Blastic plasmacytoid dendritic cell neoplasm (BPDCN) is a rare, clinically aggressive hematologic malignancy that most commonly manifests as cutaneous lesions with or without bone marrow involvement and leukemic dissemination.
The nomenclature used to describe this entity has evolved over the years as understanding of the underlying biology has improved. The tumor was initially described in 1995 as an acute agranular CD4-positive natural killer (NK) cell leukemia . Based on the blastic appearance and CD56 expression, the term "blastic NK cell lymphoma" was used. Subsequently, the term "agranular CD4+CD56+ hematodermic neoplasm/tumor" was coined based on the immunophenotype and a predilection for skin involvement. However, following the discovery and confirmation that BPDCN is derived from plasmacytoid dendritic cells (type 2 dendritic cells), the current nomenclature, blastic plasmacytoid dendritic cell neoplasm, was chosen to describe the entity in the 2008 WHO classification of tumors of the hematopoietic and lymphoid tissues .
The epidemiology, clinical manifestations, pathologic features, diagnosis, and management of BPDCN will be presented here. Chronic NK cell lymphocytosis and NK cell large granular lymphocyte leukemia are described separately. (See "Natural killer (NK) cell large granular lymphocyte leukemia".)

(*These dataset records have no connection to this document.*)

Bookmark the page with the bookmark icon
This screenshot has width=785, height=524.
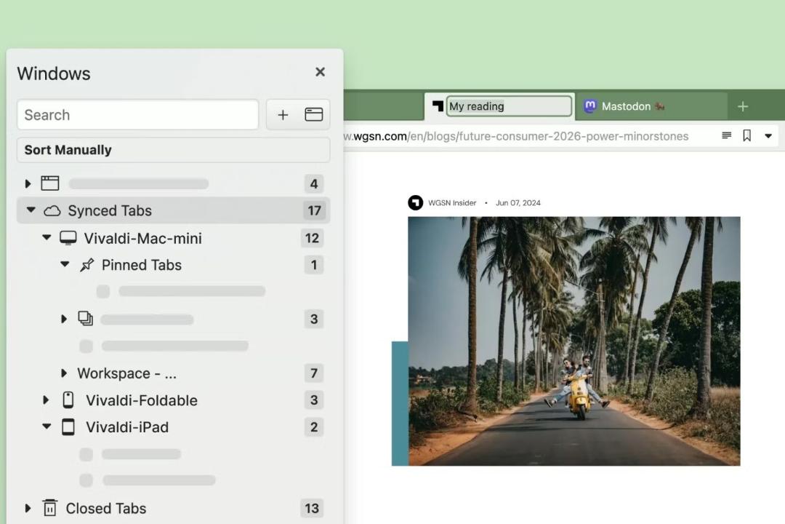tap(747, 135)
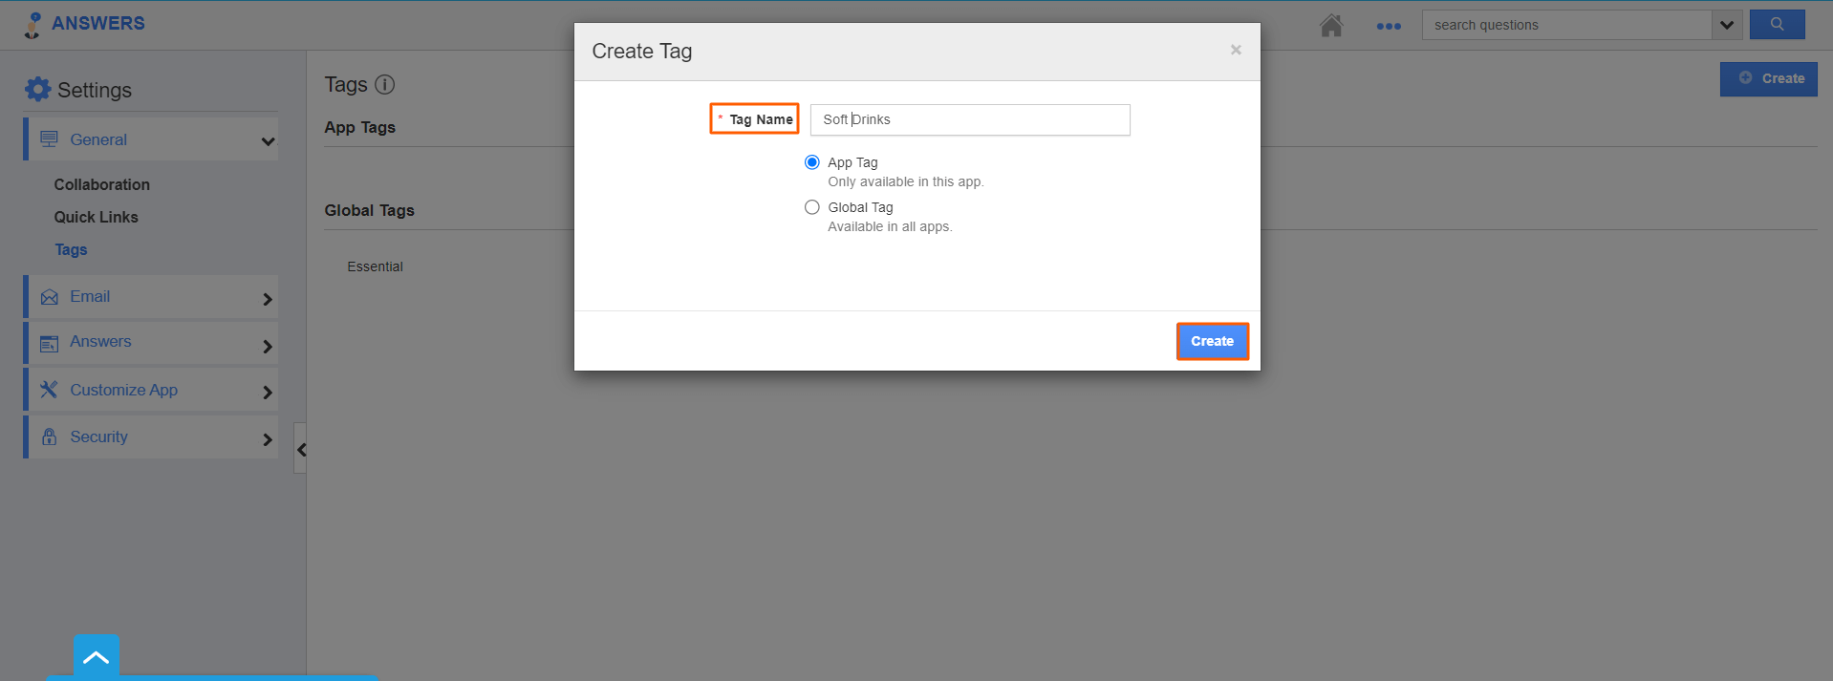Click the blue scroll-up arrow button
Screen dimensions: 1833x681
coord(97,657)
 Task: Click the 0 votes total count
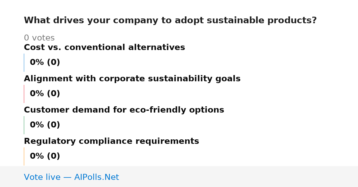pyautogui.click(x=39, y=38)
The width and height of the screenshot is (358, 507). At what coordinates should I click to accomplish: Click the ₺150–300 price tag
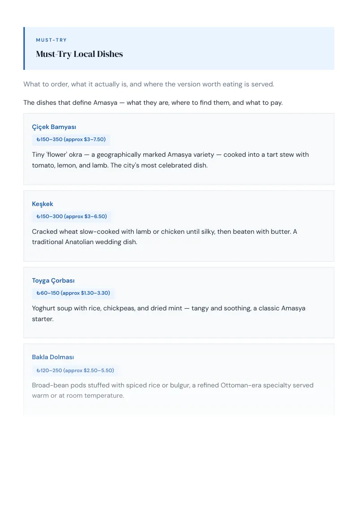click(x=72, y=217)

Blastic plasmacytoid dendritic cell neoplasm (BPDCN) is a rare hematologic neoplasm and the exact incidence is unknown. The precise incidence of BPDCN is difficult to estimate due to constantly changing nomenclature and lack of precise defining criteria prior to the 2008 WHO classification system. BPDCN represent 0.7 percent of primary cutaneous skin lymphomas . However, cutaneous lymphoma registries likely underestimate the true incidence of BPDCN because a small but significant proportion of patients present without skin lesions .
BPDCN occurs in all races and all geographic locations; however, there are few data regarding whether the incidence varies by ethnicity or geography. BPDCN has been described in all age groups, but is most common in adults [3,5,6]; the majority of patients are older adults and the median age at diagnosis is 65 to 67 years. There is a modest male predominance with a male to female ratio of approximately 2.5:1.